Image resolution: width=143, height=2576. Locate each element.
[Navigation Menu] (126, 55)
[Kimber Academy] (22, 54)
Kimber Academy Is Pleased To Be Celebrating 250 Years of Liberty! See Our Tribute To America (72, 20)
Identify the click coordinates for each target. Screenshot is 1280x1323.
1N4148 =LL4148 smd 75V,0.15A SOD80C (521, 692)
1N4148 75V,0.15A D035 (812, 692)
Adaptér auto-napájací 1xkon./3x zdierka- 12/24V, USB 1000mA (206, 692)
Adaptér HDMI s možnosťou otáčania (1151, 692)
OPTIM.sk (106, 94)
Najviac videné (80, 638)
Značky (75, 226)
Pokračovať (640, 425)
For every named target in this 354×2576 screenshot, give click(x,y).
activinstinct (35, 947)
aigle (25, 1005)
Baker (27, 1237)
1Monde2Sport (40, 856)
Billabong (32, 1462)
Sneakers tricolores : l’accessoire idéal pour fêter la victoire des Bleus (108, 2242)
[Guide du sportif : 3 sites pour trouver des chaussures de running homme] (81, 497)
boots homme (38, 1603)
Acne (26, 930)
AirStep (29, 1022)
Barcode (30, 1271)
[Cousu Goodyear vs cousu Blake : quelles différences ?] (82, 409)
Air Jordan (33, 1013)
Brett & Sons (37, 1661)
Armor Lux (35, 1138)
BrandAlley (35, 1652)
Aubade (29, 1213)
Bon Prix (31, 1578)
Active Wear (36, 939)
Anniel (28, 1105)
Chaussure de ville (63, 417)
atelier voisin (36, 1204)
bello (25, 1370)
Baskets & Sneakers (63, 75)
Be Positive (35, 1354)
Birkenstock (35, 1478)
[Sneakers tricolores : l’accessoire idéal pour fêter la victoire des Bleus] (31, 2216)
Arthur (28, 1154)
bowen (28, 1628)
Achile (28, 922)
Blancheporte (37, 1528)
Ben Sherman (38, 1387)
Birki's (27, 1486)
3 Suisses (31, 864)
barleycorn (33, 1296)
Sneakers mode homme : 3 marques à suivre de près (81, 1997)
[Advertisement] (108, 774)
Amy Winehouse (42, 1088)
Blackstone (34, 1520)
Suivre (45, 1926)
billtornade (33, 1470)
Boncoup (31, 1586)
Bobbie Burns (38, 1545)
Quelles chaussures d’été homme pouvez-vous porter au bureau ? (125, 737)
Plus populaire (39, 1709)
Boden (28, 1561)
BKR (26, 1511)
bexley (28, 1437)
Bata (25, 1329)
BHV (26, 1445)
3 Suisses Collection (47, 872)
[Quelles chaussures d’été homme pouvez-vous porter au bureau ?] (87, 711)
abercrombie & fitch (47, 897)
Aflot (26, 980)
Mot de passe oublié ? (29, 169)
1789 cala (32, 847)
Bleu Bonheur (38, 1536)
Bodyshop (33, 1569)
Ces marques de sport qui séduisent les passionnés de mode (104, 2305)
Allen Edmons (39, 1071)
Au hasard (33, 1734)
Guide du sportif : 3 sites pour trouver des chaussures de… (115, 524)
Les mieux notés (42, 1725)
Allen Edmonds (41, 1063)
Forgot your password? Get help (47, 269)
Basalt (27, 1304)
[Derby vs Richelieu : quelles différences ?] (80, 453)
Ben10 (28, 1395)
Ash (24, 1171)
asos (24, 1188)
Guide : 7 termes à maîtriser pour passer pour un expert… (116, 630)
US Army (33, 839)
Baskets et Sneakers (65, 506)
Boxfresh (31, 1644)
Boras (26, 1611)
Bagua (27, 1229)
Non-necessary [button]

_____

▶ [TASK ITEM]: List every line above that contains the word "idéal".

▶ [FINISHED TASK]:
Sneakers tricolores : l’accessoire idéal pour fêter la victoire des Bleus (108, 2242)
[Sneakers tricolores : l’accessoire idéal pour fêter la victoire des Bleus] (31, 2216)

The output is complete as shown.